Auch der spanische Tätowierer-Lehrling Philippe Fernández ist hergezogen, weil die Szene in der Stadt so lebendig ist. „Ich habe in Spanien sehr gute Tätowierer aus Berlin kennengelernt und dachte, dass ich hier am meisten lernen kann“, sagt er. Derzeit schaut er den Tätowierern im Neuköllner Studio Aka zu. Bis auf ein paar Linien darf er selbst noch nicht stechen. Davor hat er Freunden bei sich zu Hause einfache Tattoos gestochen. „Ich hatte Glück, dass ich so verrückte Freunde habe“, sagt Fernández und lacht.

Die klassische Tätowierer-Karriere beginnt zu Hause mit einer Nadel, Tinte und guten Freunden. Denn offiziell kann man das Tätowieren nicht lernen. Um den Profis in einem Studio zusehen und irgendwann selbst die ersten einfachen Motive stechen zu dürfen, wird aber fast immer ein wenig Erfahrung erwartet. Philippe Fernández brachte eine Mappe mit Zeichnungen mit und Fotos von selbst gestochenen Tätowierungen.

Zu Beginn des Tattoo-Trends in den 90er Jahren wurden Menschen mit Tätowierungen oft abgestempelt als Prostituierte, Matrosen oder Häftlinge. Damals war in den Köpfen der Menschen noch verankert, was fast hundert Jahre lang galt: Wer ein Tattoo trägt, gehört einer gesellschaftlichen Randgruppe an. Heute ist das anders – und dennoch gibt es in Deutschland immer noch viele Vorurteile gegenüber Tätowierten. Deshalb gibt es viele Menschen, die nicht wollen, dass ihre Umgebung etwas von ihren Tattoos weiß, so wie das Mädchen aus dem Prinzenbad.

„Ich habe meine Unterarme zum Beispiel erst sehr spät tätowieren lassen. Denn ich wusste, dass ich damit in Berufen mit Kundenkontakt Probleme haben könnte“, sagt Daniel Krause. „Erst als ich schon selbstständig war, habe ich damit angefangen.“

Vielen anderen ist es mittlerweile aber egal, welchen Eindruck ihr Körperschmuck hinterlässt, vor allem jungen Menschen. Denen rät Daniel Krause von einem Tattoo ab, das man nicht verdecken kann. „Wenn sich ein 20-jähriges Mädchen das ganze Dekolleté tätowieren lassen will, versuche ich ihr das auszureden. Sie hat schließlich noch viele verschiedene Leben vor sich. Und vielleicht passt das später gar nicht mehr zu ihr.“ Doch nur selten hat Krause eine Chance: Wer zu ihm kommt, will ein Tattoo – und zwar sofort. „Wer es sticht, ist gar nicht mehr so wichtig“, sagt Krause. „Bis vor einem Jahr war es üblich, dass wir Termine mindestens ein halbes Jahr im Voraus vergeben haben. Aber die Leute sind immer spontaner: Vom Wunsch, sich ein Tattoo stechen zu lassen, bis zum Termin im Studio vergeht immer weniger Zeit.“ Deshalb lädt Krause im Sommer, wenn der Andrang am größten ist, Gasttätowierer aus der ganzen Welt ein.

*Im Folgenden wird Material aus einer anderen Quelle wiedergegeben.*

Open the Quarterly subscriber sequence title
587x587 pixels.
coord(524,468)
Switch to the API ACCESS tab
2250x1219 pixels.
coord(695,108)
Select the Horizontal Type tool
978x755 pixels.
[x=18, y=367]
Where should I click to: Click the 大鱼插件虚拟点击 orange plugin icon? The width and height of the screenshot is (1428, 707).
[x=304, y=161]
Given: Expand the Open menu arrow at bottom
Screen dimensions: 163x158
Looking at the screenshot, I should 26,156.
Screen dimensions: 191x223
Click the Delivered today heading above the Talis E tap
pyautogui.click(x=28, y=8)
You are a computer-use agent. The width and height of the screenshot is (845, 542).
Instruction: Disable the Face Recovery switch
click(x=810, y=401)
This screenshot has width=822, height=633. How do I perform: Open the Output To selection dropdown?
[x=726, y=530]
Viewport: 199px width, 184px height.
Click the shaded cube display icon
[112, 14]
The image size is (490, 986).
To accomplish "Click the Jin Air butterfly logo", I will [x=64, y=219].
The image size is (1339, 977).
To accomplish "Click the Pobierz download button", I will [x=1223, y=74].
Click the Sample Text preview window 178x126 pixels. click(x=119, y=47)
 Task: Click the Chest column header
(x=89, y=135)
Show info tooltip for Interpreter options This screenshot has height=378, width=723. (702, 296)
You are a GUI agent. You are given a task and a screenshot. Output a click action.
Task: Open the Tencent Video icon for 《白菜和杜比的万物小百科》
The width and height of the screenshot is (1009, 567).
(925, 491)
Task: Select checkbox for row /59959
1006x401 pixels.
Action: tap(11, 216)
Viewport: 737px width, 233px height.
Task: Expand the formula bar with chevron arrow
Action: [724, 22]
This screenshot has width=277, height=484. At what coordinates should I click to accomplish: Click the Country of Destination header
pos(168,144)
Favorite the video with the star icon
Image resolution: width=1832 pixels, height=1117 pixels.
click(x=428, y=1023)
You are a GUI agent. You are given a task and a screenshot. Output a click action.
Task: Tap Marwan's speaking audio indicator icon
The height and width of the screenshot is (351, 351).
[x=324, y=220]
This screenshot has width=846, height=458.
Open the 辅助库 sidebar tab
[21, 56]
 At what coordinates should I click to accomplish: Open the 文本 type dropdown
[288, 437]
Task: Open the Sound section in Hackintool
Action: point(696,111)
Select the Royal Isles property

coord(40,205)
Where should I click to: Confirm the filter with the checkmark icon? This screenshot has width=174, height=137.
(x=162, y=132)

Dass die Leute nicht mehr auf ihre Tätowierung warten wollen, ist neu - und es ist ein Berliner Phänomen. Maik Frey vom Verein DOT sagt, dass es in anderen Städten immer noch üblich ist, mehr als ein Jahr auf einen Termin bei einem ganz bestimmten Tätowierer zu warten.

Überall wissen die Kunden jedenfalls immer besser, was sie wollen. Kaum jemand blättert heute noch in den Ordnern voller Motive oder in den Zeitschriften. Fast alle kommen mit einer sehr konkreten Vorstellung, mit Bildern aus dem Internet oder mit eigenen Zeichnungen. „Die Menschen leben heute intensiver, sie sind extrovertierter und konsumieren hemmungsloser“, glaubt Daniel Krause. „Tattoos passen einfach gut zu diesem Lebensgefühl: Sie stehen fast immer für Gefühle, die Menschen nach außen tragen wollen. Weil es in Berlin besonders viele solcher Menschen gibt, sieht man hier besonders viele Tätowierungen.“

Nicht mehr durch Kleidung drücken viele heute also ihre Individualität aus, sondern mit dem Körper. In fünf Jahren fällt vielleicht auf, wer nicht tätowiert ist.